The Spotsylvania campaign of twelve days was marked by almost daily combats. It was General Lee's habit in those days of physical and mental trial to retire about 10 or 11 at night, to rise at 3 A. M., breakfast by candle-light, and return to the front, spending the entire day on the lines. The 9th of May was spent by both armies mainly in strengthening their positions by throwing up intrenchments. The day was marked, however, by the death of General Sedgwick, who was killed by a Confederate sharp-shooter. He was much liked and respected by his old West Point comrades in the Confederate army, and his death was a real sorrow to them. Early on the morning of the 10th Hancock's corps made an effort to pass around Lee's left wing and gain a position on his flank and rear. This was repulsed by Early, commanding Hill's corps (Hill being ill). Almost simultaneously came fierce assaults on Lee's left wing, which were repulsed with terrible slaughter. These were renewed again in the afternoon with the same result. The heaviest assault was made at 5 o'clock by Hancock and Warren, and again repulsed; again reorganized and hurled at Lee's lines only to meet with a still more bloody reception. In one of these attacks a small portion of the Confederate line was taken, but held for a short time only by the assailants. It was pitiful to see and hear the bravest of these brave men who had got up nearest to the Confederate lines as they lay the next day groaning with the pangs of thirst and pains of death, when to relieve them was impossible, on account of the active sharp-shooting of the Federal riflemen. One fair-haired New York youth lay thus twenty-four hours near the Confederate intrenchments before he was relieved from his sufferings by death, every effort to bring him in having been rendered unavailing by the sharp fire which his would-be rescuers met at the hands of his comrades, ignorant of their kind intentions. About the same hour at which these last assaults were made, there was a heavy attack by the Sixth Corps on Ewell's front, near Lee's headquarters for the day, about 200 yards in rear of Doles's brigade, which captured and held a portion of the lines for a short time. This attack was repulsed and the line recaptured by Gordon, the men and officers, as in the Wilderness, again beseeching Lee to go to the rear, and shouting their promises to retake the line if he would only go back.

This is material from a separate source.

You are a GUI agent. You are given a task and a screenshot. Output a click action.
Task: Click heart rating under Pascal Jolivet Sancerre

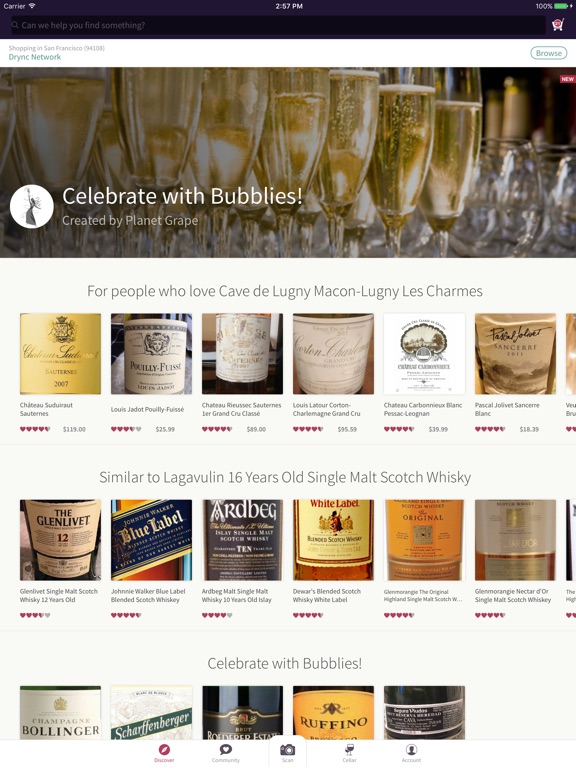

The 11th of May was a comparatively quiet day, as there were no regular assaults on the Confederate lines. But on that day the gallant J. E. B. Stuart met his death in an engagement with [243] Sheridan, whom he had followed up from Spotsylvania and boldly attacked with greatly inferior numbers near Richmond. Stuart's loss was greatly mourned by General Lee,2 who prized him highly both as a skillful soldier of splendid courage and energy, and a hearty, joyous, loving friend.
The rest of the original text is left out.